- The problem: Exactly as written, copy every line from the one containing "Image resolution: width=1100" through the end of the records, with the pictures left out.

- Stored dataset items:
+ + + + +
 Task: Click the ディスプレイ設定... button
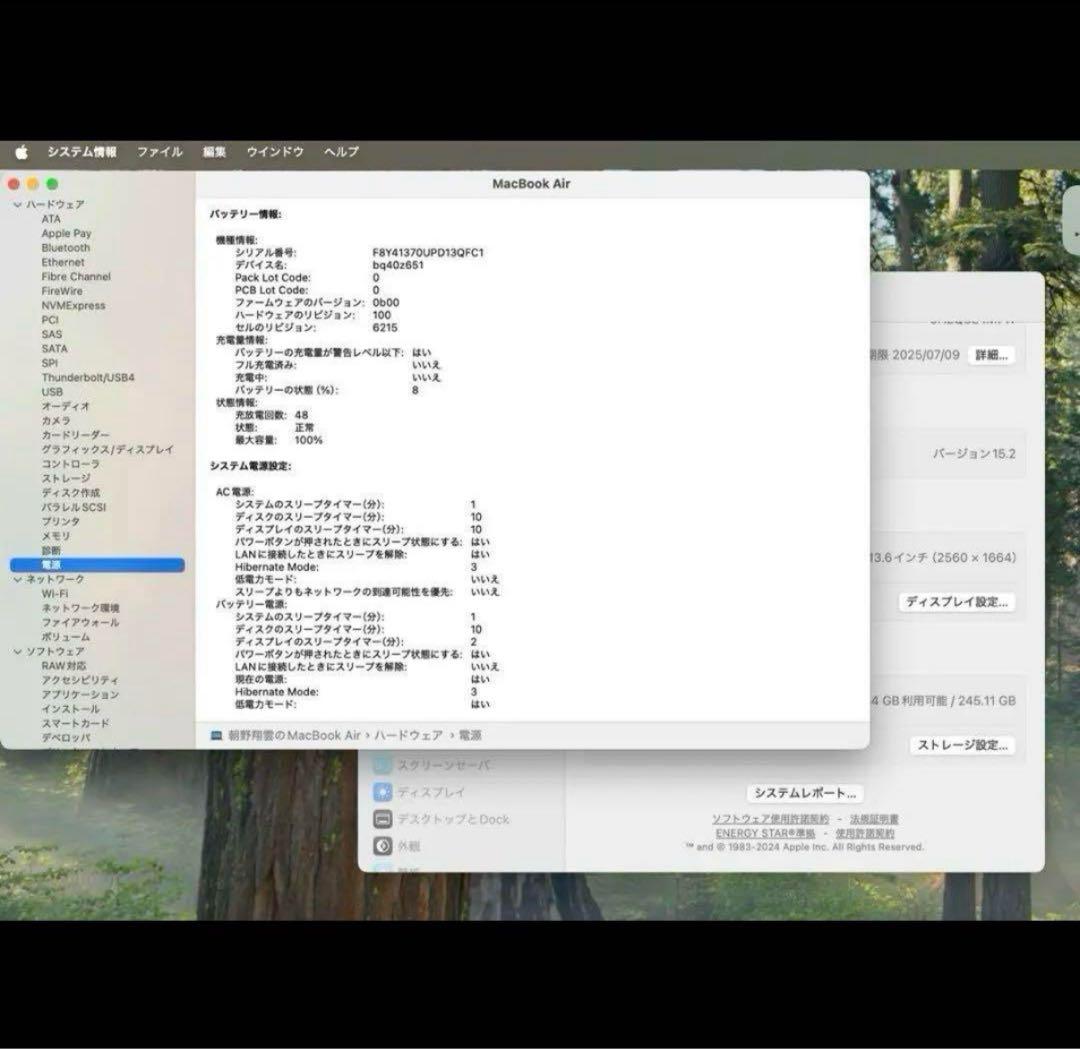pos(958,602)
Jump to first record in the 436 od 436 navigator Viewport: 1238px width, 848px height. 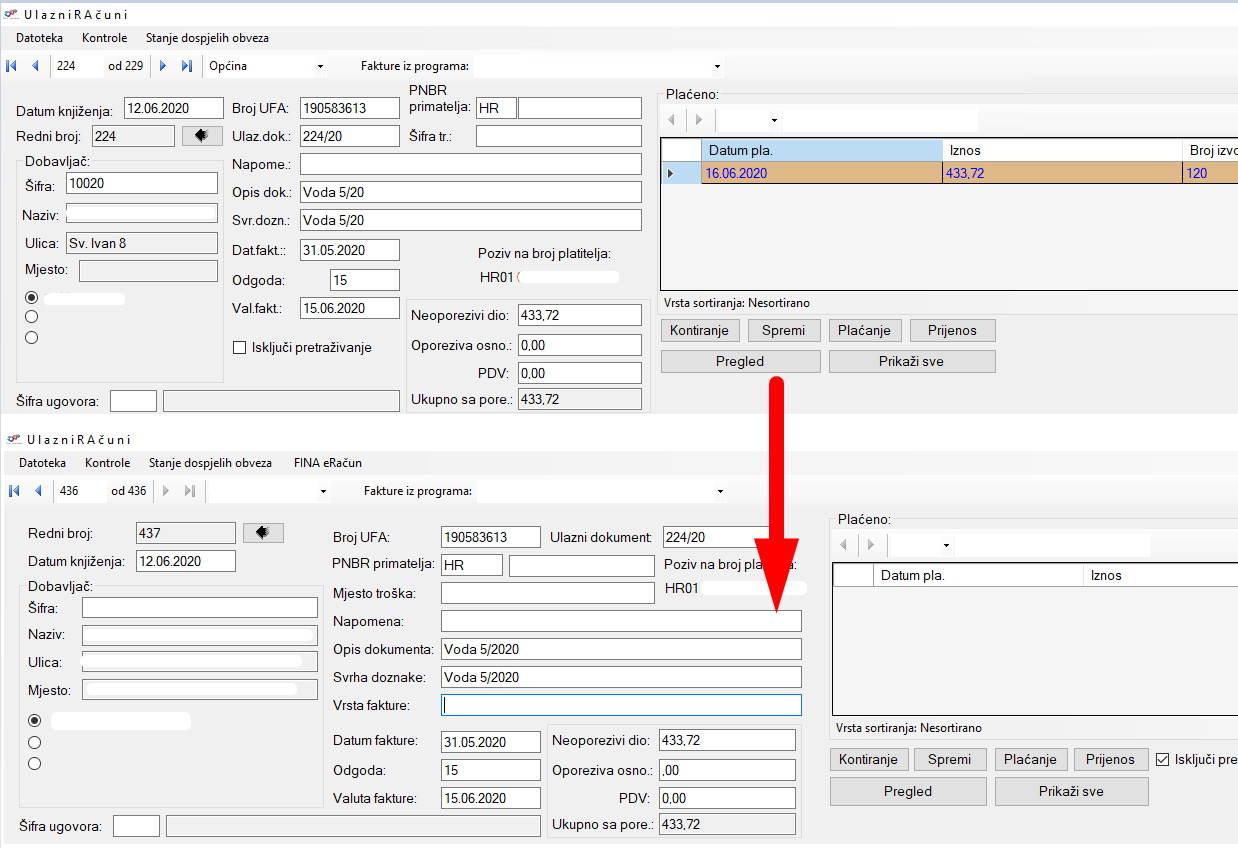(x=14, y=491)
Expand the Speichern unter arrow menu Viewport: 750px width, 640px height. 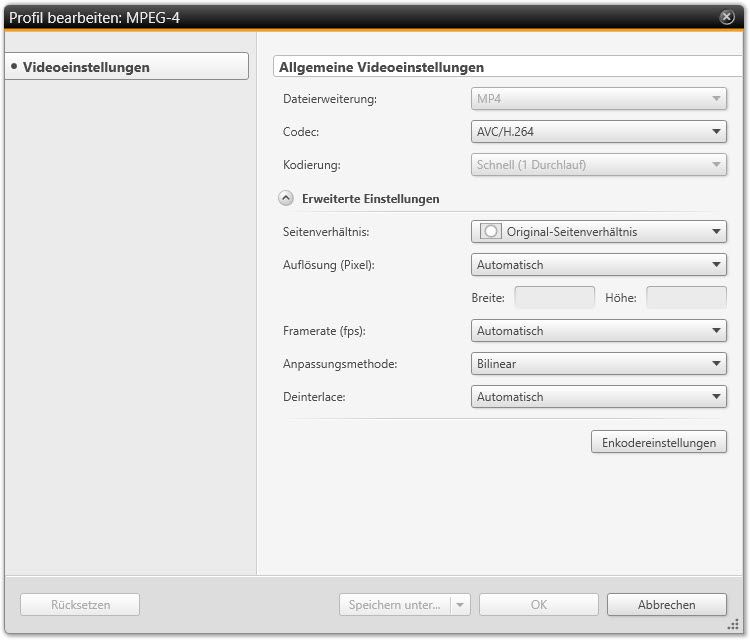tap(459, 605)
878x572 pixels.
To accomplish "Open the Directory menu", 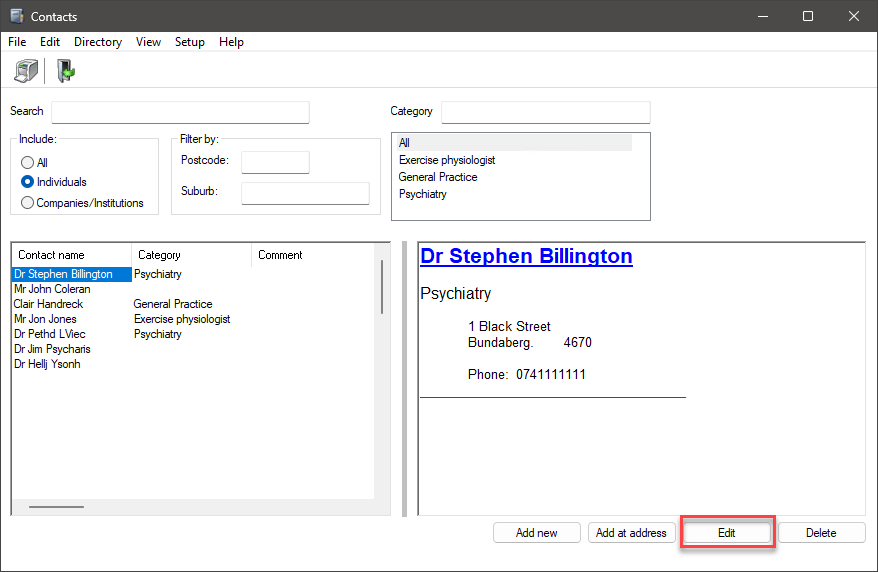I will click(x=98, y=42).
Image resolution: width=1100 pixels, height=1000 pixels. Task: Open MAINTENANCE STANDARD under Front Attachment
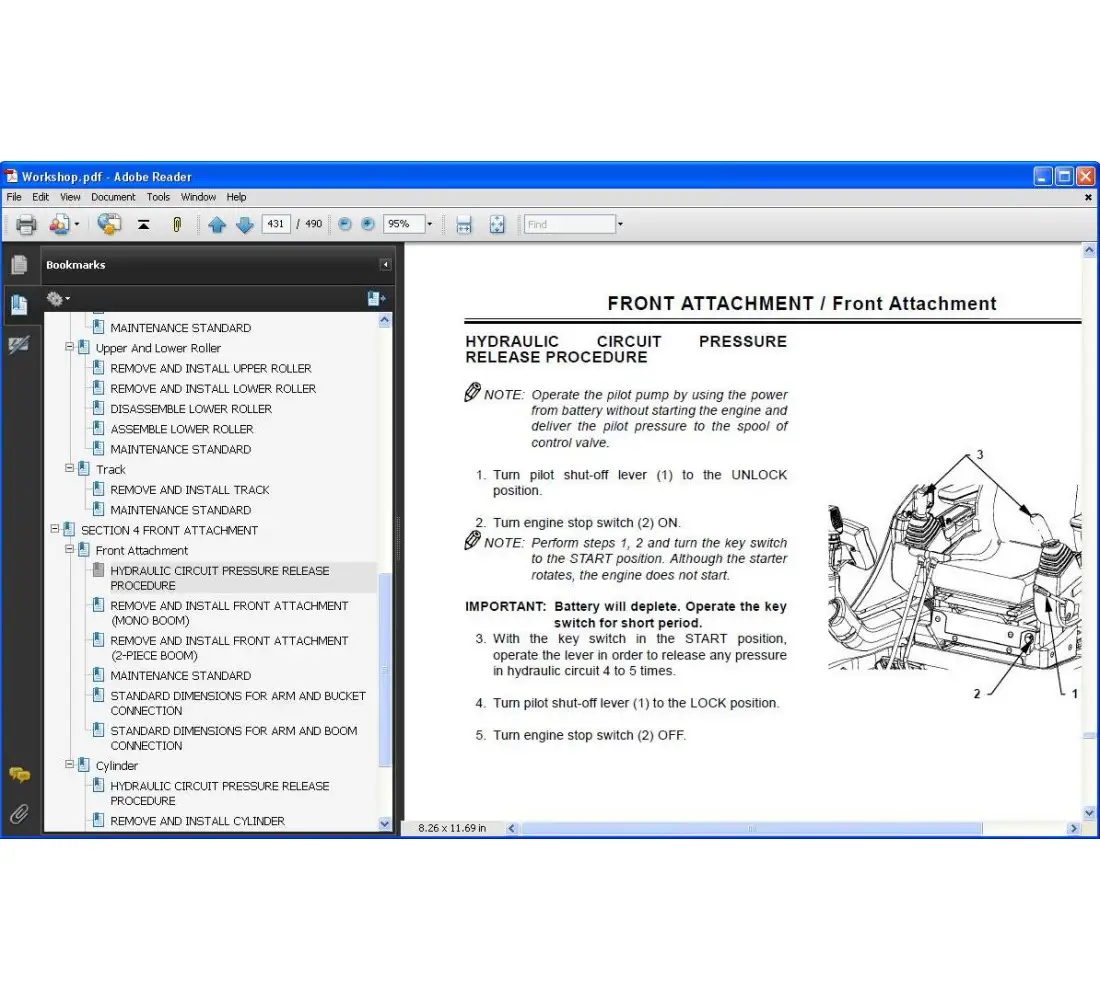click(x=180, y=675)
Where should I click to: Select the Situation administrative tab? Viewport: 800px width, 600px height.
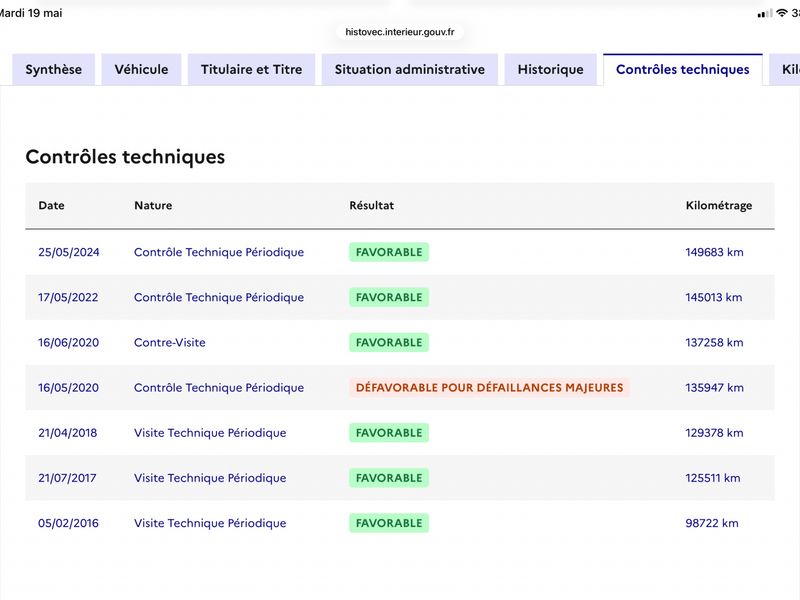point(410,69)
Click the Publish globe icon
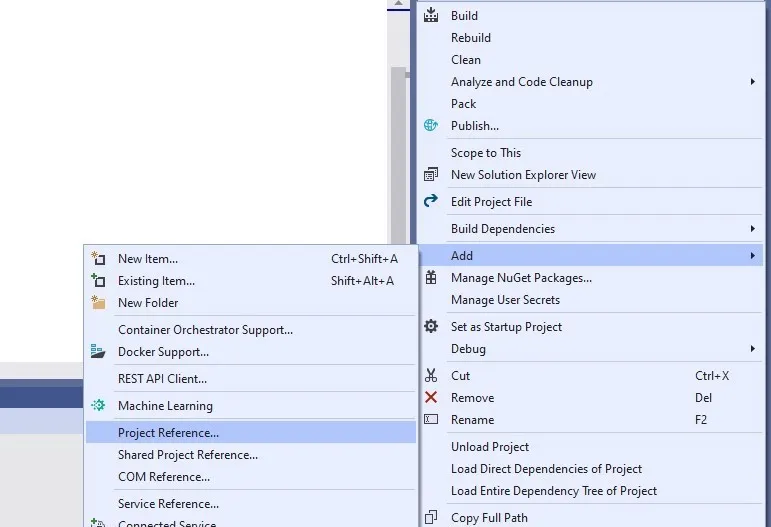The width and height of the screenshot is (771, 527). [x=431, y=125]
+ + + + +
- Reply to the exercise:
Image resolution: width=1100 pixels, height=1000 pixels. Task: Open MAINTENANCE STANDARD under Front Attachment
click(x=180, y=675)
Where should I click to: Select the Situation administrative tab? Viewport: 800px width, 600px height.
point(410,69)
Click the Publish globe icon
The width and height of the screenshot is (771, 527). [x=431, y=125]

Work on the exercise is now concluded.